- [REQUIRED WORK]
a – Transcribe the brass band contest report below, from "So how do they" to "be implemented here?", inclusive.
b – Go on writing the brass band contest report below, picking up right after its final sentence.

But despite their polished presentation, a lack of integrated choreography (although it was hard to see how it could have been implemented to the same levels as rivals given the musical content) meant that they ended third in the entertainment category.
It was also enough to see them beaten - although you suspect that adding unnecessary choreography and a bit of fancy dress would not have made them perform better, or made their programme any more enjoyable.
So how do they improve as a band in future?
That may not quite be the immediate problem faced by other rivals, but the question remains.
Time to celebrate...
It also showed that the current adjudication formula - one that sees musical quality and entertainment as equal elements, to be somewhat out-dated. With the contest linked to the Brass in Concert Championship, couldn’t a version of the adjudication system used there, be implemented here?

- [AVAILABLE DATA]
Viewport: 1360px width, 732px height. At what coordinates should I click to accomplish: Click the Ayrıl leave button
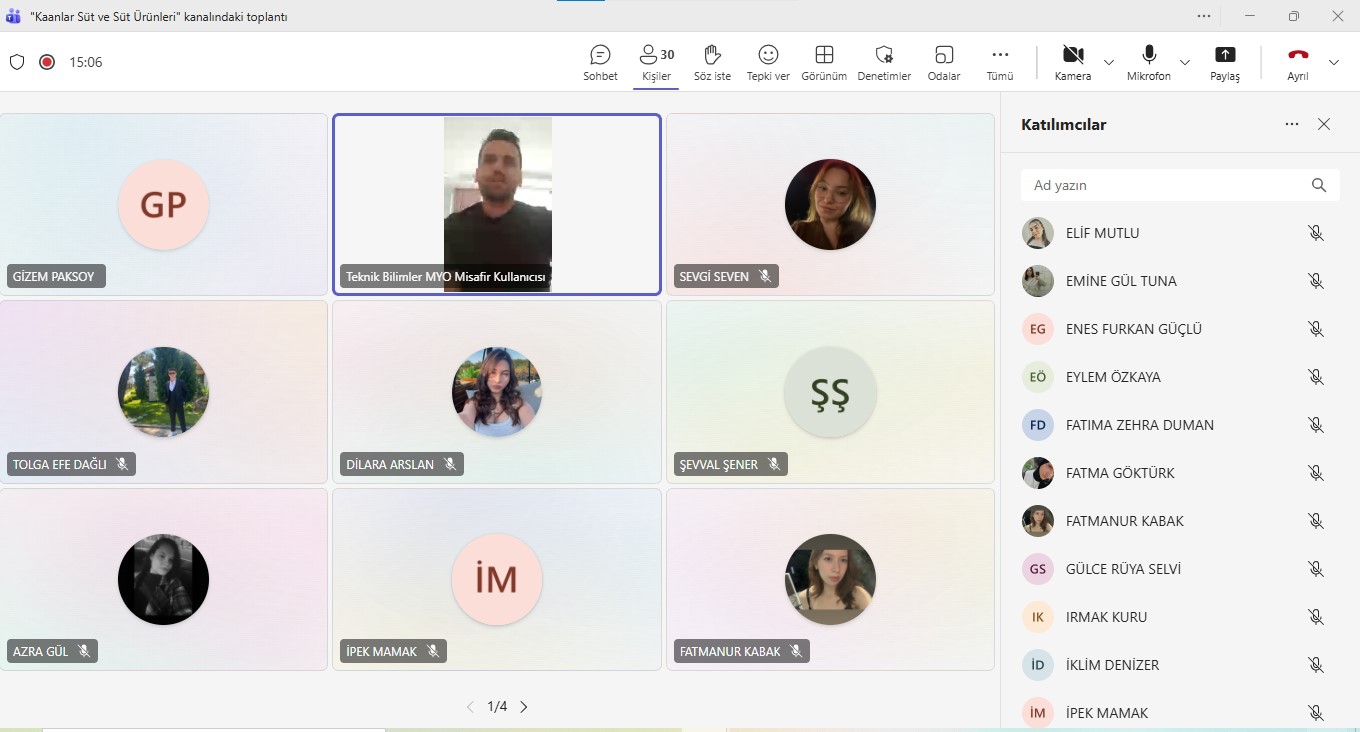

- [ANSWERS PROVIDED]
a –
So how do they improve as a band in future?
That may not quite be the immediate problem faced by other rivals, but the question remains.
Time to celebrate...
It also showed that the current adjudication formula - one that sees musical quality and entertainment as equal elements, to be somewhat out-dated. With the contest linked to the Brass in Concert Championship, couldn’t a version of the adjudication system used there, be implemented here?

b –
The equality between the judging elements meant that Houghton Area Youth (who are fast emerging as a very impressive band) came third overall (although they were fifth in quality of music), with Butlins champion Youth Brass 2000 in fourth (after bring placed third in the music category by Frank Renton).
Elsewhere it was good to see the obvious progress made by the likes of Macclesfield, Wardle Academy, Enderby Youth and Egglescliffe School - all brilliantly led by MDs bursting with enthusiasm and inventiveness, and all packed with players oozing eagerness and talent.
How that can be harnessed to keep this important contest driving forward in terms of quality, rather than just in terms of enjoyable variations on thematic material, is a matter for the hard working organisers to grapple with.
But with an ever increasing backdrop of demands on young players (including more and more early season contests to go with exams) keeping the adjudication process relatively simple (although with a positive weighting towards musical quality) could see the event attract even more competitors if they have the same mindset as Elland.
Encouragingly, on the day, it certainly looked they were not alone in taking inspiration from their Welsh rivals.
So much good
The Action Medical Research Championship has done so much good (for both bands and for the fund raising for the charity itself) over the years, but it cannot afford to stand still.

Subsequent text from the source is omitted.